◆ Aim of the task:
Copy each line of the data beneath in which the word "computer" appears.

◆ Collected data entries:
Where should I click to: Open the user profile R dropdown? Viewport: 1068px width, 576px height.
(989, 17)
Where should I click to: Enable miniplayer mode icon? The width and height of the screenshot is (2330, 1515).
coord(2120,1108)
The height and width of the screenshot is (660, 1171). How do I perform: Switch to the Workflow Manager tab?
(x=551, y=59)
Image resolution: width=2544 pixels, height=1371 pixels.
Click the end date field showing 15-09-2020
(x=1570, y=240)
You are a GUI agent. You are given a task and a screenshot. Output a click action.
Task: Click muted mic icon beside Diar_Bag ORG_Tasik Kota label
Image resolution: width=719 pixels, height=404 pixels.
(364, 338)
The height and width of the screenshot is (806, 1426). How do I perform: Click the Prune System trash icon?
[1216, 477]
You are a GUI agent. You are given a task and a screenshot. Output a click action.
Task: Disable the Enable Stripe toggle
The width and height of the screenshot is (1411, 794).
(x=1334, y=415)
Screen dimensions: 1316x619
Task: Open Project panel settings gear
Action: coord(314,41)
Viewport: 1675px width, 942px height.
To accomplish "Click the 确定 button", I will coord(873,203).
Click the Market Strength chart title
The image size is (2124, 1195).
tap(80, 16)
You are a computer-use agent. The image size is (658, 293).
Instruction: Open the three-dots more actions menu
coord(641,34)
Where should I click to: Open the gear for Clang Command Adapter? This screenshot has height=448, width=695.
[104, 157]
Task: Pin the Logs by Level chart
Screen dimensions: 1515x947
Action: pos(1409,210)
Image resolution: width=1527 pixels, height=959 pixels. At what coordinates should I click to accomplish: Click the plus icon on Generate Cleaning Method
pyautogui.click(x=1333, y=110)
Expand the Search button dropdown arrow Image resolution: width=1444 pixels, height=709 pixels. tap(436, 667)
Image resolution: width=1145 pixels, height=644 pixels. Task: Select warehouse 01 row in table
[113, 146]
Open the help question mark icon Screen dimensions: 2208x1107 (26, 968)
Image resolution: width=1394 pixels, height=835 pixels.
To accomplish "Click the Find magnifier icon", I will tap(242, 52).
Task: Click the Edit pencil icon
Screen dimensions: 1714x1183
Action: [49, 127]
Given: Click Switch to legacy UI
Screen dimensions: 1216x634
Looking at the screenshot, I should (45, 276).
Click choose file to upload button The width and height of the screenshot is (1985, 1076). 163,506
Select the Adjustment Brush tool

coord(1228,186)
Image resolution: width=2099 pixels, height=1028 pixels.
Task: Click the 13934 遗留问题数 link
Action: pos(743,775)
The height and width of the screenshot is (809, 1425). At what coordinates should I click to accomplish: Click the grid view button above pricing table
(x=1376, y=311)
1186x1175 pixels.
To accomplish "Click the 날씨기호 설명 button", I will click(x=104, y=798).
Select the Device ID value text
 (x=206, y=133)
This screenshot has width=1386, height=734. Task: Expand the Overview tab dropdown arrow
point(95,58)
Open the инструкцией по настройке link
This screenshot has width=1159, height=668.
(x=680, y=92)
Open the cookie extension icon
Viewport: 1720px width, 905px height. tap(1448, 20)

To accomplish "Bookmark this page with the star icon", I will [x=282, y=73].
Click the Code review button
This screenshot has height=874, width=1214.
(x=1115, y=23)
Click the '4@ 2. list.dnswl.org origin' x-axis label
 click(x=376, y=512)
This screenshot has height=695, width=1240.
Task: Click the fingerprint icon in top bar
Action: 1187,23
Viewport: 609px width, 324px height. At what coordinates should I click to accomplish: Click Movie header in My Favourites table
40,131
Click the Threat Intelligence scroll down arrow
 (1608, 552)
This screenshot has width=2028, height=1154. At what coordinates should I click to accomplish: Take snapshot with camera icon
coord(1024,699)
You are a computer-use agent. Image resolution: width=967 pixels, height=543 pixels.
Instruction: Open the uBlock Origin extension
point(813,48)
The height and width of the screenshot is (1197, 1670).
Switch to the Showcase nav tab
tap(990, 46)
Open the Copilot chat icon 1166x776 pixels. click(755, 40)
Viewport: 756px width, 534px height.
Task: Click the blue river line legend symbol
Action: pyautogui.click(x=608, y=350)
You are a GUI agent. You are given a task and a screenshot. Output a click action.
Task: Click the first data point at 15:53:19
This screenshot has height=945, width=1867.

◆ Task output:
You are a computer-use agent. The image size is (658, 293).
You are a computer-use agent. Image resolution: width=967 pixels, height=543 pixels.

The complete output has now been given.